A Brown Fellow and a Goldwater Scholar, Porter is also a member of several campus organizations, including the Society for Women in Physics and Astronomy, the University Scholars Honors Program, and UofL's Society for Physics Students, where she is an officer.
Porter said, “I love that science never truly ends; there's always more to discover. For every question you answer, two more take its place.” In fall 2023, Porter will have an opportunity to generate many more questions when she begins studies towards a Ph.D. in astrophysics at Columbia University.
One of the cultural jewels of Louisville, the Louisville Ballet, has named Leslie B. Smart (B.A. Liberal Studies, 1988) as its new executive director. According to the Lane Report, Smart’s background in the arts began at age seven when she studied ballet under Cecile Heller, who danced with the Roland Petit Ballet and later led the University of Louisville Dance Academy. Smart danced in many Louisville Ballet Nutcrackers along with her sister, Lisa Hayes Matthews, and both would go on to join Louisville Ballet in the 1970s, performing lead roles. Additionally, Smart and her sister studied at the Cincinnati Conservatory of Dance and at the School of American Ballet at Juilliard, the official school of the New York City Ballet – where Louisville native and former NYCB principal dancer Wendy Whelan is now artistic associate director.
A Certified Fundraising Executive, Smart has an extensive background in philanthropy and nonprofit management. She currently serves as a faculty member with the Center for Nonprofit Excellence. Before that, she served as the president of CHI Saint Joseph Health Foundations and served in similar roles for Norton Healthcare Foundations and Yew Dell Botanical Gardens.

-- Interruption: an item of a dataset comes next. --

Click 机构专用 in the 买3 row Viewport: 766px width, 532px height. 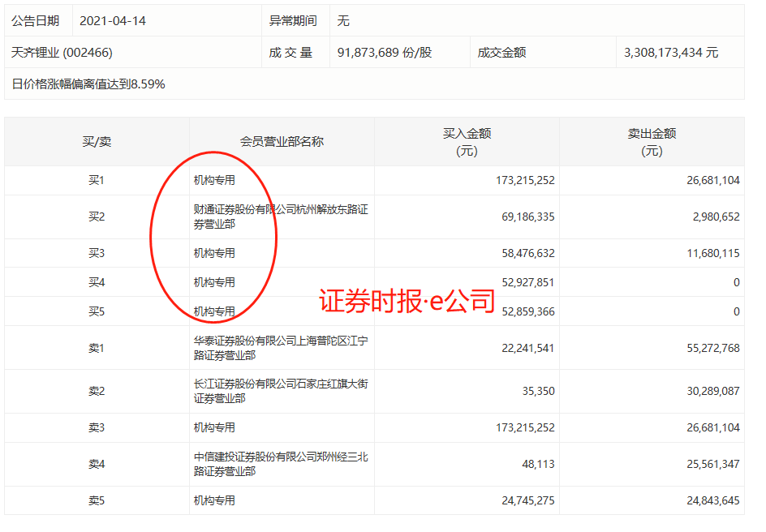click(214, 253)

“Leslie brings a perfect combination of career experience, leadership strength and even personal history to this job,” said Ralph de Chabert, president of Louisville Ballet’s board of directors. “She is that rare leader who understands the artistic side of Louisville Ballet but also has a firm grasp of the business and development side. ” Read more in the Lane Report.
The End of an Era
In recognition of Al Futrell and his distinctive four-season footwear, the department presented him with framed UofL flip flops and this message: “Al Futrell, Ph.D., Chair, Department of Communication, 2002-2023. A flippin’ awesome chair.”
By Kandi L. Walker, Ph.D.
The picture below is a great representation of the work and energy of Al Futrell. He has a wonderful group of people around him because over the years he invested in people. As everyone said in their remarks at the Department of Communication’s celebration of him on March 29, Al has changed a lot of lives—he believes in people, fights for people, and befriends people. He makes people laugh and he always has a good story to share.

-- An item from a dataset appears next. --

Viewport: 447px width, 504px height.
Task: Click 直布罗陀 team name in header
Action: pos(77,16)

I am thankful for Al's leadership, guidance, and friendship. I am also thankful that he isn't leaving UofL. The Department of Communication still needs his wisdom.
Twenty-one years—Al, you are worth celebrating.

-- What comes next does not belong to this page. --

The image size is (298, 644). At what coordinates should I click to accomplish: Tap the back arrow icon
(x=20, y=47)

Above, left to right: Tyler Mayfield, Committee Chair, Grawemeyer Award in Religion; Kelly Brown Douglas, 2023 Religion Award winner; and Marion Hambrick, Executive Director of the Grawemeyer Awards, at the awards dinner on March 28.
Our College is proud of its role in adjudicating three of the five Grawemeyer Awards, which bring internationally renowned thinkers to campus each year. In the last edition of the Monday Memo, we neglected to mention that the Religion award is administered by the Department of Comparative Humanities in collaboration with the Louisville Theological Seminary. This year's winner in that category, the Rev. Dr. Kelley Brown Douglas, is the author of Resurrection Hope: A Future Where Black Lives Matter. In addition to her public lecture, she visited a Humanities classroom and attended a luncheon of faculty, staff, and students.
Congratulations to Dr. Viviana Andreescu, Associate Professor, Department of Criminal Justice, on her selection as a Fulbright U.S. Scholar. During the spring semester of 2024, Dr. Andreescu will teach in the sociology Ph.D. program in the School of Sociology and Social Work at the University of Bucharest, Romania.
Congratulations to eight members of A&S who are among those recognized by the UofL Office of Research and Innovation's 2023 Entrepreneurship and Innovation Awards for their technologies, industry partnerships, and more:
- Robert Buchanan
- Craig Grapperhaus
- Gerald Hammond
- Cheri Levinson
- Michael Menze
- Michael Nantz
- Christina Ralph-Nearman
- Farshid Ramezanipour
See "Upcoming Events" below or the UofL calendarfor details on the April 18th event where these awards will be presented.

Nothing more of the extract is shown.